- [Extrait de page]:
Prenons l’exemple très concret du recrutement, avec une critique récurrente concernant les biais algorithmiques. Soyons honnêtes : les biais humains sont largement pires. Un exemple simple, documenté depuis longtemps : l’effet de halo lié à l’apparence physique. Deux candidats aux compétences égales, mais si l’un paraît plus séduisant, le recruteur va naturellement, même inconsciemment, pencher vers lui. La machine, elle, ne fait jamais ce genre de distinction. Donc, la déshumanisation par l’IA, oui, mais soyons lucides : elle existe déjà largement sans elle.

Pour l’assessment, la situation est encore plus complexe. On entre dans une logique absurde où, finalement, c’est presque de l’IA contre de l’IA. Un candidat utilise l’IA pour réussir un test en ligne, et en face, on met une autre IA pour détecter la fraude. C’est une boucle sans fin. Personnellement, je suis convaincu que la meilleure façon d’évaluer quelqu’un reste une discussion en face-à-face.

- [Objectifs]:
[A] Pour chacune des affirmations suivantes, dites si elle concorde avec l’extrait de page, puis citez les mots qui tranchent : (i) la machine ne fait pas de distinction fondée sur l’apparence physique ; (ii) les biais algorithmiques sont jugés pires que les biais humains ; (iii) un test en ligne est présenté comme le meilleur moyen d’évaluer quelqu’un.
[B] Traduisez en anglais, s’il vous plaît, cette phrase de l’extrait de page : « Un candidat utilise l’IA pour réussir un test en ligne, et en face, on met une autre IA pour détecter la fraude. »
Les lignes placées ensuite n’ont aucun lien avec l’extrait de page.

- [Extrait source]:

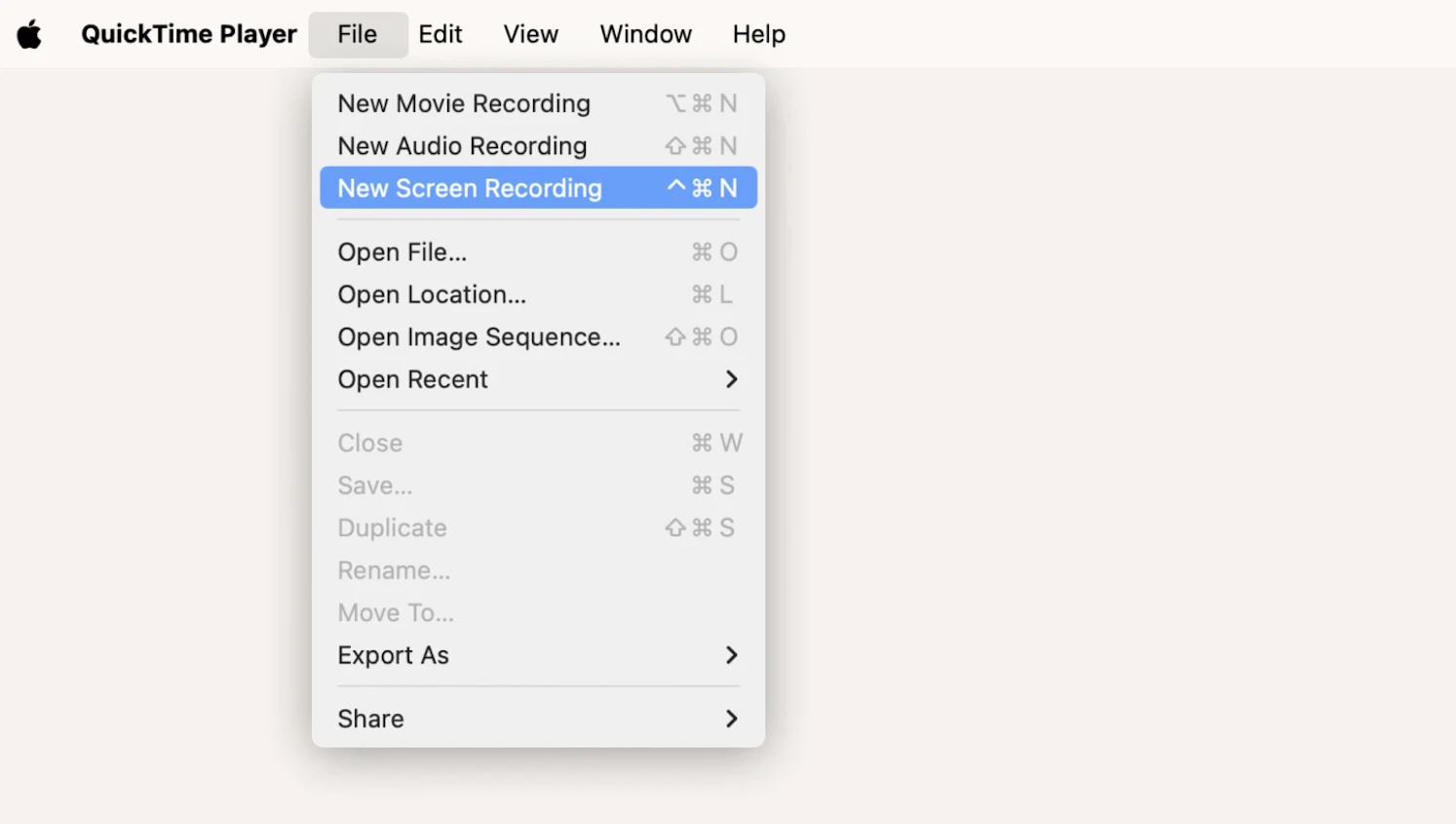Expand the Open Recent submenu
Viewport: 1456px width, 824px height.
tap(413, 379)
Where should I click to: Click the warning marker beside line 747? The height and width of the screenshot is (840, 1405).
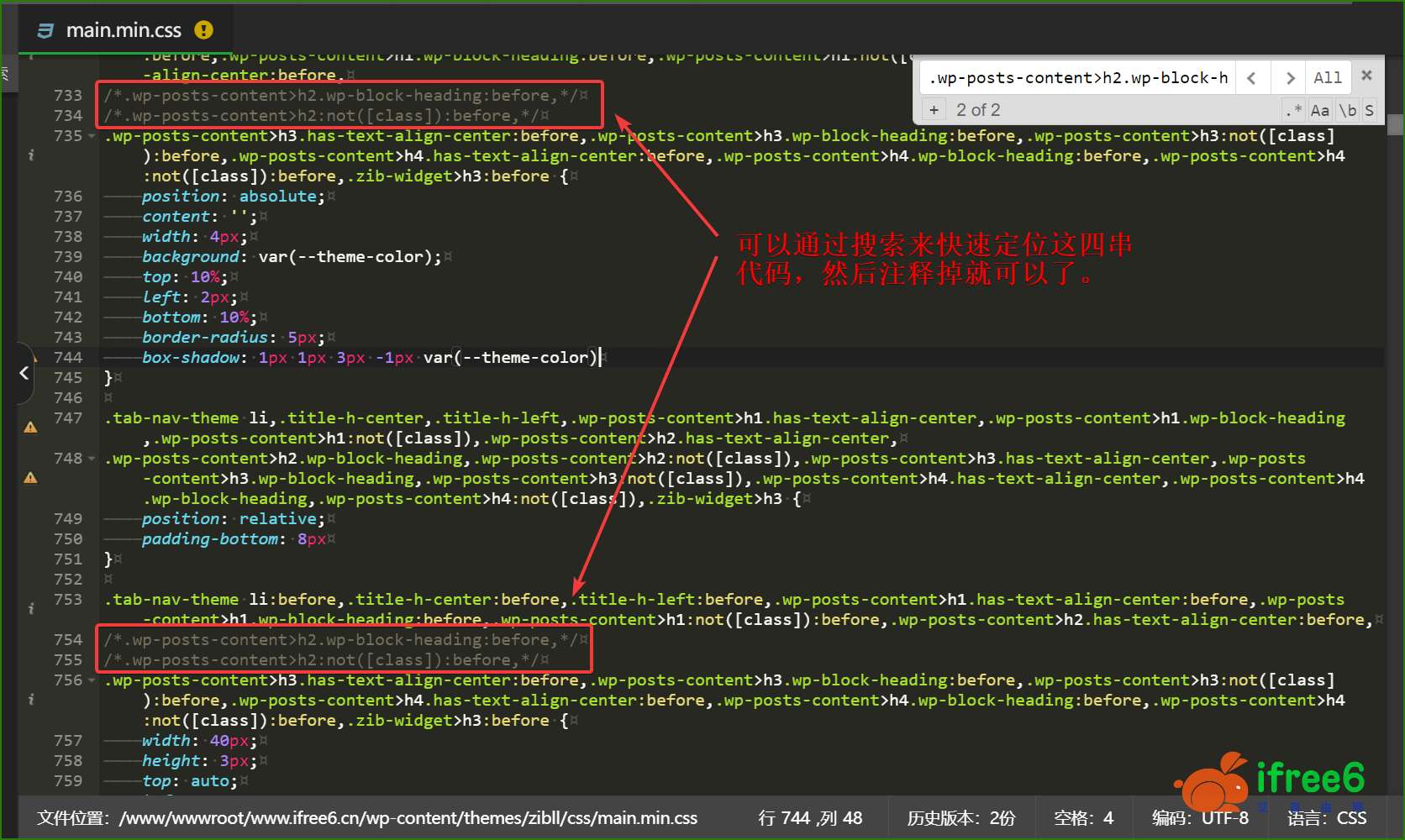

- [Exercice corrigé]:
[A]
(i) Oui : « La machine, elle, ne fait jamais ce genre de distinction. »
(ii) Non : « les biais humains sont largement pires. »
(iii) Non : « la meilleure façon d’évaluer quelqu’un reste une discussion en face-à-face. »

[B] A candidate uses AI to pass an online test, and on the other side, another AI is deployed to detect the cheating.